During the creation of the improvement graphs, I began to realize that there is a limit to how much information you try to encode within a single visualization. Upon first seeing the original visualization, and beginning to experiment with how to improve it I believed our group would be able to convey the intended message with a single graph. However, after further examining how the graph was referenced within the article I began to realize the single visualization was intended to capture two stories. Thus, our group decided to use two visualizations to tell these different stories.

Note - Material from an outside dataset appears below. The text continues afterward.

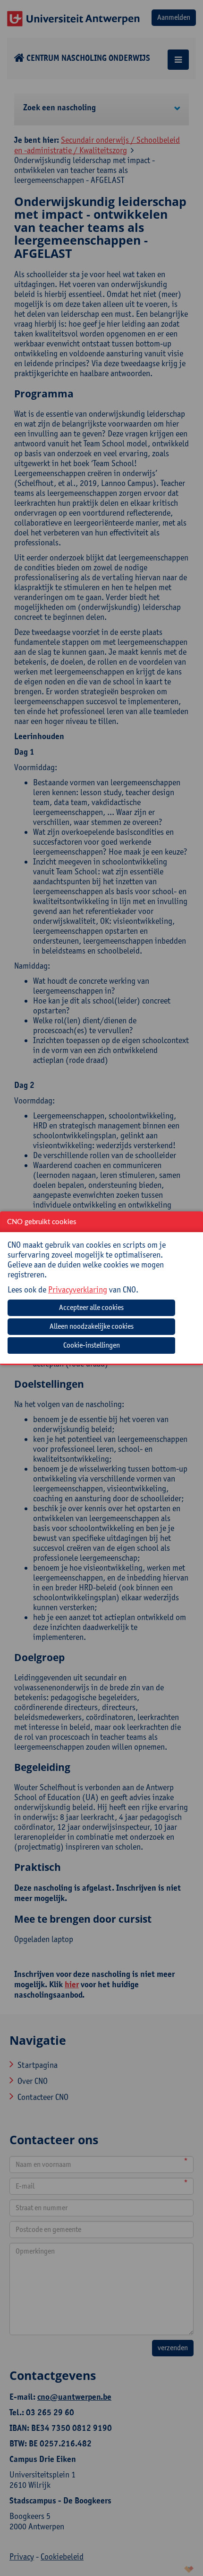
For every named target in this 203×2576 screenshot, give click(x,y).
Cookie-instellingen (91, 1345)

This was an important decision, as it allowed us to realize there is a limit to what one graph can tell, and that two elegant visualizations are better than one overwhelming visualizations.

library(foreign)
library(dplyr)
library(ggplot2)

art <- read.csv("/Users/.../Plot2data.csv")

artp <- art %>%
  mutate(Mortality.Rates = Mortality.Rates/1000 * 100)


# ***************
# Vis 1 Quartiles
# ***************

# Plotting to show as hematocrit increases, mortality decreases
ggplot(artp, aes(x=Quartile, 
                 y=Mortality.Rates, 
                 fill = Hematocrit.group)) + 
  #Plotting quartiles 1-3 with higher transparency
  geom_bar(data = subset(artp, Quartile < 4), 
           stat = "identity", 
           position = "dodge",
           alpha = 0.74) + 
  #Plotting the fourth quartile with no transparency(highlighting)
  geom_bar(data = subset(artp, Quartile == 4), 
           stat = "identity", 
           position = "dodge") +
  #Setting colours and legend text
  scale_fill_manual(name = "Hematocrit Levels",
                    values = c("#BAE4BC", "#7BCCC4", 
                               "#43A2CA", "#0868AC", "#081D58"),
                    labels = c("Less than 30%", 
                               "30% to 32.9%", 
                               "33% to 35.9%", 
                               "36% to 38.9%", 
                               "More than 39%")) +
  theme_minimal() +
  ggtitle("Hematocrit Levels and Mortality Rates") +
  # Setting yaxis text and breaks
  scale_y_continuous(name = "Mortality Rates",
                     breaks = c(0, 10, 20, 30, 40, 50), 
                     labels = c("0", "10", "20", "30", "40", "50%")) +
  # Setting xaxis text and breaks
  scale_x_continuous(name = "Units of Epoetin per Week", 
                   breaks = c(1,2,3,4), 
                   labels = c("Less than 8,738",
                              "8,738 to 13,943",
                              "13,944 to 21,691",
                              "Greater than 21,692")) +
  theme(plot.title = element_text(face="bold", size=20))


# *************
# Vis 2 Epoetin
# *************
ggplot(artp, aes(x=Hematocrit.group, 
                 y=Mortality.Rates, 
                 fill = factor(Quartile))) + 
  geom_bar(data = subset(artp, Hematocrit.group != "[0,30)"), 
           stat = "identity", 
           position = "dodge",
           alpha = 0.74) + 
  geom_bar(data = subset(artp, Hematocrit.group == "[0,30)"), 
           stat = "identity", 
           position = "dodge") +
  scale_fill_manual(name = "Units of Epoetin per Week",
                    values = c("#7BCCC4", "#43A2CA", "#0868AC", "#081D58"),
                    labels = c("Less than 8,738","8,738 to 13,943",
                              "13,944 to 21,691","Greater than 21,692")) +
  theme_minimal() +
  ggtitle("Epoetin Dose and Mortality Rates") +
  scale_y_continuous(name = "Mortality Rates",
                     breaks = c(0, 10, 20, 30, 40, 50), 
                     labels = c("0", "10", "20", "30", "40", "50%")) +
  scale_x_discrete(name = "Hematocrit Levels", 
                   labels = c("Less than 30%", "30% to 32.9%", 
                               "33% to 35.9%", "36% to 38.9%", 
                               "More than 39%")) +
  theme(plot.title = element_text(face="bold", size=20))

Footnotes

  1. Cotter, D. J., Stefanik, K., Zhang, Y., Thamer, M., Scharfstein, D., & Kaufman, J. (2004). Hematocrit was not validated as a surrogate end point for survival among epoetin-treated hemodialysis patients. Journal of Clinical Epidemiology, 57(10), 1086-1095 

  2. Few, S. (2012). Show Me the Numbers: Designing Tables and Graphs to Enlighten (2nd ed.). USA: Analytics Press.